Just upgraded from LLVM 18.1.8 to 19.1.7 and noticed that the shipped x86_64-pc-windows-msvc binaries no longer depend on the MSVC runtime DLLs. Although the msvc*.dll and vcruntime*.dll files are still shipped in the “bin” directory, a quick investigation via Dependency Walker confirms that none of the *.exe and *.dll files depend on them. This was still the case for the LLVM 18.1.8 release.
While I personally like this change, I have the feeling that it sneaked in unofficially. This is confirmed by the fact that you still ship the runtime DLLs although they are no longer needed.
Please have a look and let me know whether this change was intended and if it’s going to stay for the upcoming releases.
While I personally like this change, I have the feeling that it sneaked in unofficially. This is confirmed by the fact that you still ship the runtime DLLs although they are no longer needed.

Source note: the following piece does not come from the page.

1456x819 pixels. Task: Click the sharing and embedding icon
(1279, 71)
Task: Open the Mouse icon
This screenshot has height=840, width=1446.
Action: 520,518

It might be interesting to know the time difference, size difference, and performance difference that this causes. There are security concerns here (basically it is putting updates of the C/C++ runtimes on the LLVM project). But if there are actual performance wins to be had at the cost of size and maintenance, it might be worth it.
Just for reference, Microsoft suggests: “App-local deployment of the UCRT is supported, though not recommended for both performance and security reasons”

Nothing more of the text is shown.